Input data -

----------

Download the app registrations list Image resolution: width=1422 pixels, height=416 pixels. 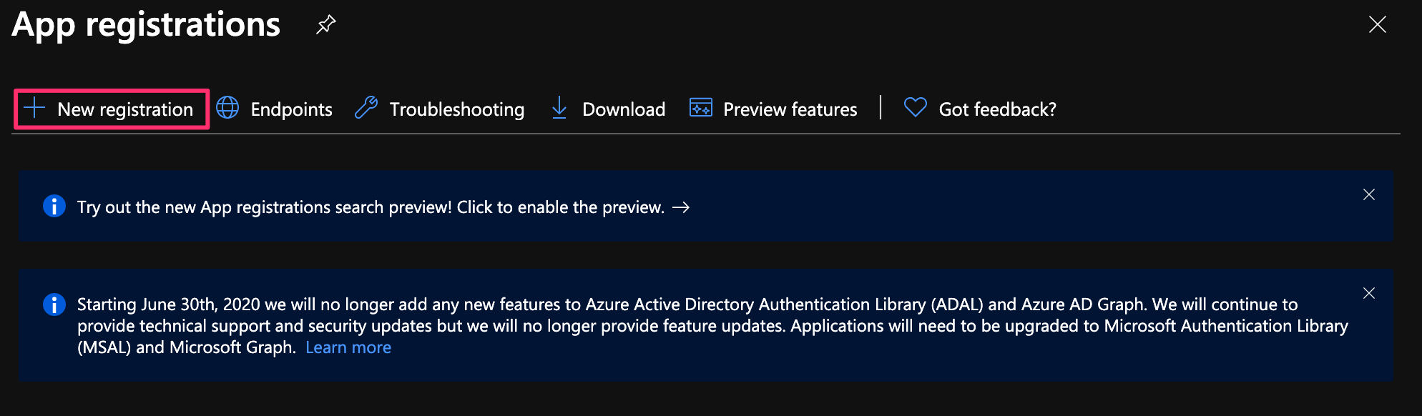pyautogui.click(x=624, y=109)
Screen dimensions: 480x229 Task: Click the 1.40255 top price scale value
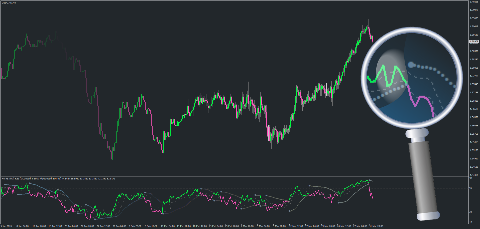pyautogui.click(x=474, y=2)
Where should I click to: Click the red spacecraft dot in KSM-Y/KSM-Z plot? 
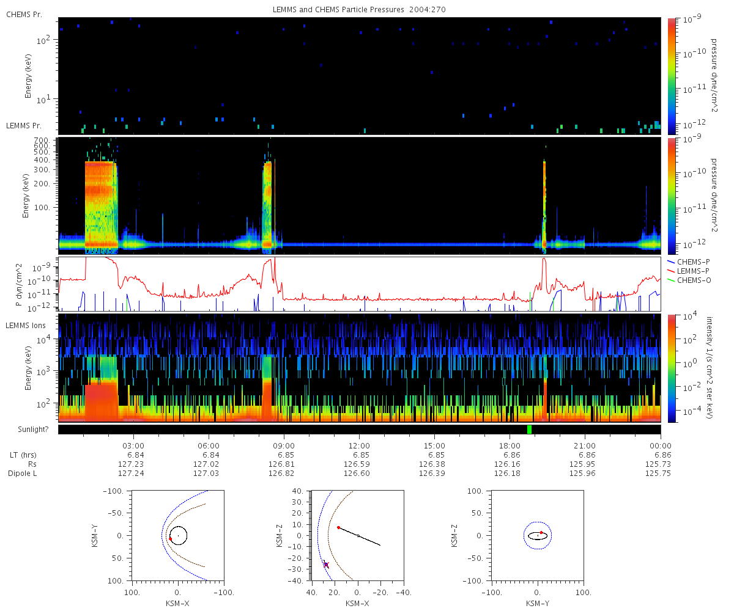click(x=541, y=533)
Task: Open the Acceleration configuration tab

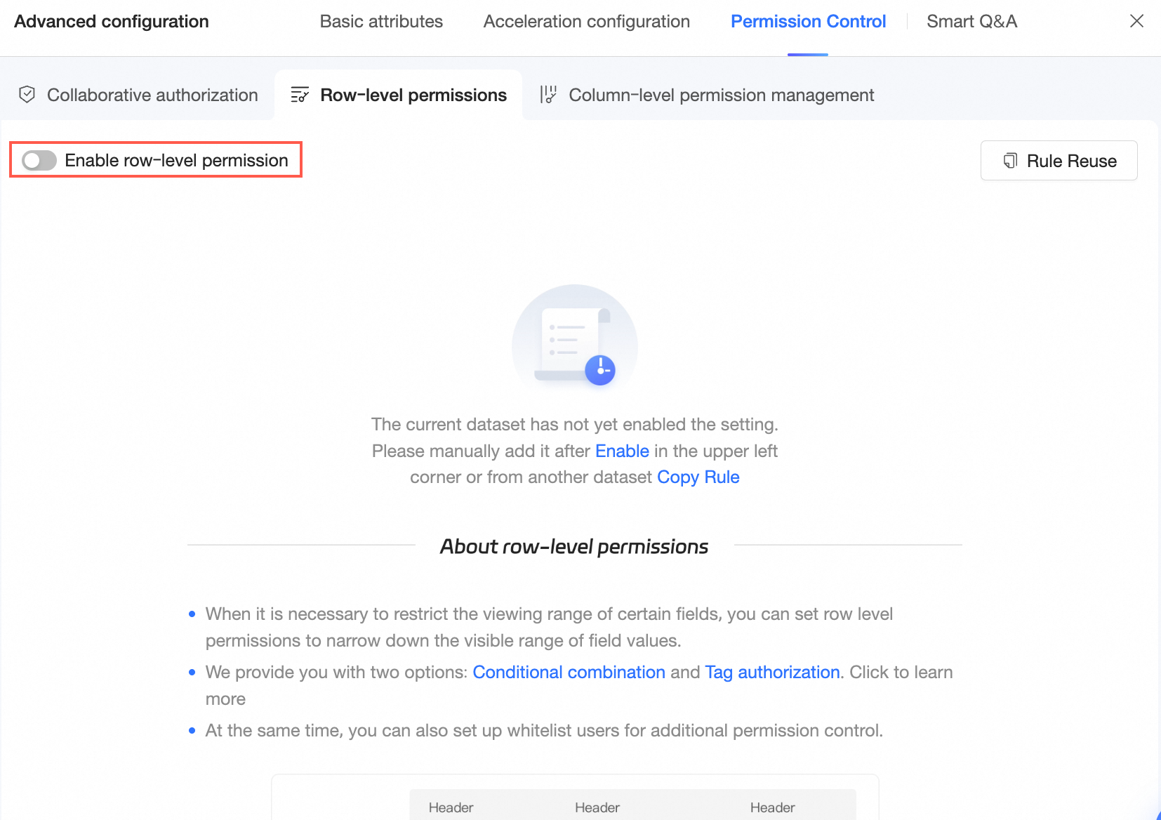Action: pos(586,22)
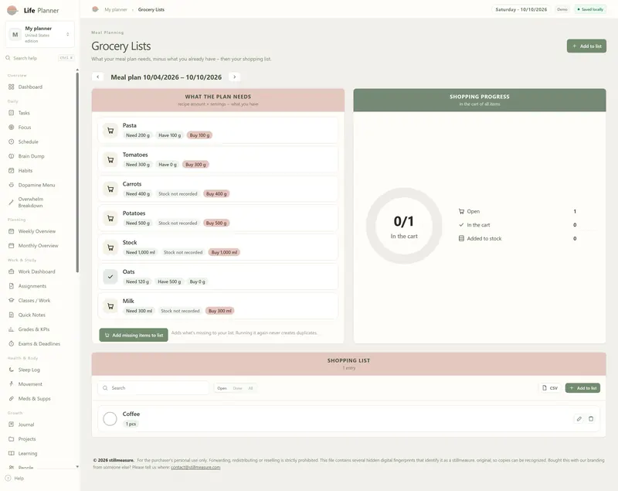Image resolution: width=618 pixels, height=491 pixels.
Task: Click the cart icon beside Tomatoes
Action: (110, 160)
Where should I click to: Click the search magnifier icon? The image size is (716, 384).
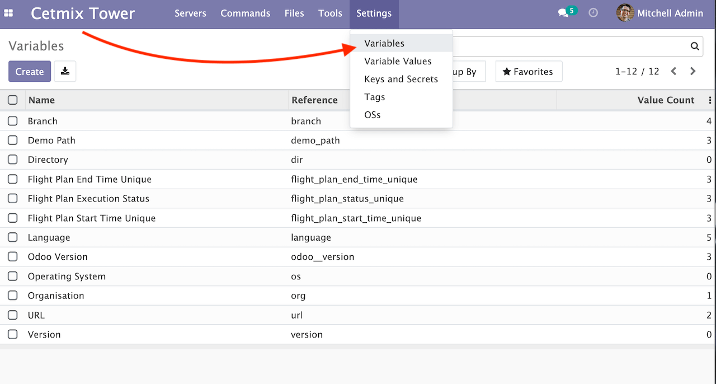tap(694, 46)
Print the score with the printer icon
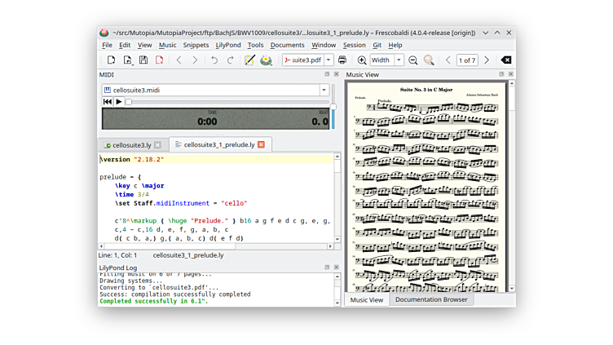 click(342, 60)
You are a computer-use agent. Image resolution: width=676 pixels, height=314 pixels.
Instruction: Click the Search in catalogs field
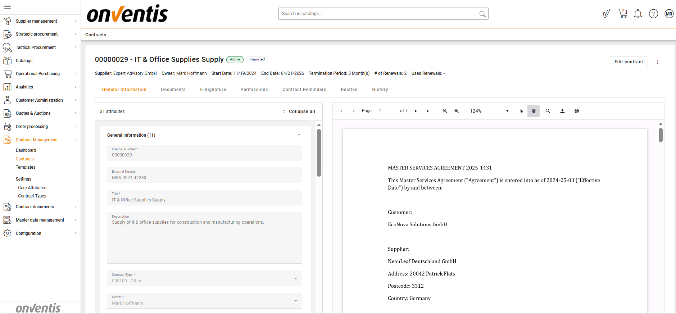pyautogui.click(x=378, y=14)

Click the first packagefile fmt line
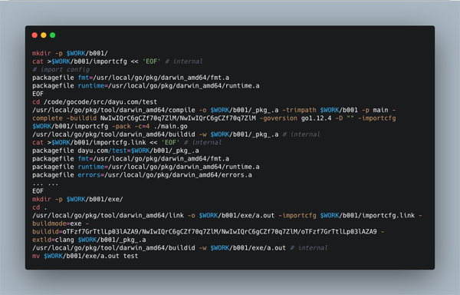pyautogui.click(x=131, y=78)
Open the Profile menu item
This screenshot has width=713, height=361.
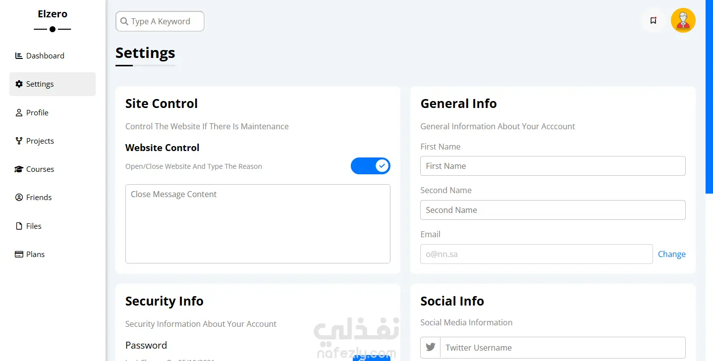pyautogui.click(x=37, y=113)
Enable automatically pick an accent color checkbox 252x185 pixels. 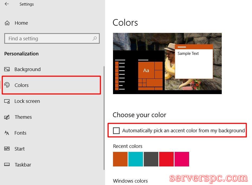[116, 131]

----------

What to produce -
A verbatim reproduction is expected: starting at the line above that has "Screen dimensions: 480x229", ending at the line that has "Open the Profile menu item", both included, and with no pictures and no other lines.

Result -
Screen dimensions: 480x229 Task: Click the 1.40255 top price scale value
pyautogui.click(x=474, y=2)
Where should I click to: Click the red spacecraft dot in KSM-Y/KSM-Z plot? 
click(x=541, y=533)
Task: Open the Acceleration configuration tab

Action: pos(586,22)
Image resolution: width=618 pixels, height=491 pixels.
Task: Click the cart icon beside Tomatoes
Action: (110, 160)
Where should I click to: Click the search magnifier icon? The image size is (716, 384).
tap(694, 46)
Print the score with the printer icon
 click(342, 60)
You are a computer-use agent. Image resolution: width=676 pixels, height=314 pixels.
Instruction: Click the Search in catalogs field
pyautogui.click(x=378, y=14)

Click the first packagefile fmt line
pyautogui.click(x=131, y=78)
Open the Profile menu item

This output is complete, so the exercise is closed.